▶ Problem statement:
What lines in the listing below hold the string "computer"? Please copy them out.

━━━━━ Data

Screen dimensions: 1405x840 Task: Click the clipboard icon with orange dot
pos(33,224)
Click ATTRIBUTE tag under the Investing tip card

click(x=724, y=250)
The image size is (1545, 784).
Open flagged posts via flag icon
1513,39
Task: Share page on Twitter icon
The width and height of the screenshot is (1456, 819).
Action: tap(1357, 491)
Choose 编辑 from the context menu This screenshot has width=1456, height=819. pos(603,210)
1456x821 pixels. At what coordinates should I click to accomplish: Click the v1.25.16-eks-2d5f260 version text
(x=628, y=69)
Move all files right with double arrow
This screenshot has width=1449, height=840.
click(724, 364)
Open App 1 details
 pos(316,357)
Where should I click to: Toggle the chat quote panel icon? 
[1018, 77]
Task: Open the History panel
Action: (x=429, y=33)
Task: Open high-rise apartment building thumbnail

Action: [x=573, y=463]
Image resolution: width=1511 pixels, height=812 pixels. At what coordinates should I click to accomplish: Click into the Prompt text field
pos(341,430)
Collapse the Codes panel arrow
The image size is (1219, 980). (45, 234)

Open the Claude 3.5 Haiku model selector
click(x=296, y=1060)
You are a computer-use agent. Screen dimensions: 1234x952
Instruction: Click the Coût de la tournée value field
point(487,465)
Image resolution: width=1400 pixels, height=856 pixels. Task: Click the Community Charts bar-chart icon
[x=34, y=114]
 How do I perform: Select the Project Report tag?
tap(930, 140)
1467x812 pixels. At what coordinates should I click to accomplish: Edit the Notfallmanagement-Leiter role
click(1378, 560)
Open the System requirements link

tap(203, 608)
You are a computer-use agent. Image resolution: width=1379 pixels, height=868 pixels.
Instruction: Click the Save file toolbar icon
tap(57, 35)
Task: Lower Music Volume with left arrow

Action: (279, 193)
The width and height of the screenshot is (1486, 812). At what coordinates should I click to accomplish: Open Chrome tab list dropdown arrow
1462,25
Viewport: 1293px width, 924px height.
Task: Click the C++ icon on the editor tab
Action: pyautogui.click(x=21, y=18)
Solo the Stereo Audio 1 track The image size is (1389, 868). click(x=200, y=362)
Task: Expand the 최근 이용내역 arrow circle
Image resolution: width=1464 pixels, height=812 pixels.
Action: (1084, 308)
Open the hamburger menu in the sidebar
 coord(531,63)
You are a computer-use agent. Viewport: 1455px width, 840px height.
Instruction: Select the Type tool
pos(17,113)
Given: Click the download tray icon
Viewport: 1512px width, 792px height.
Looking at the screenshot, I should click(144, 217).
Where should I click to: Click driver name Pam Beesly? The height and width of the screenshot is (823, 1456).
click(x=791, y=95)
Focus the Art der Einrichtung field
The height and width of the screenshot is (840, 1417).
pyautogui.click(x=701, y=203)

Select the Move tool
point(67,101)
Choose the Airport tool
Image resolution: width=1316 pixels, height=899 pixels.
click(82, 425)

━━━━━━━━━━

▶ Problem solution:
You are a computer-use agent. Screen dimensions: 1234x952
You are a computer-use agent. Image resolution: width=1379 pixels, height=868 pixels.
You are a computer-use agent. Viewport: 1455px width, 840px height.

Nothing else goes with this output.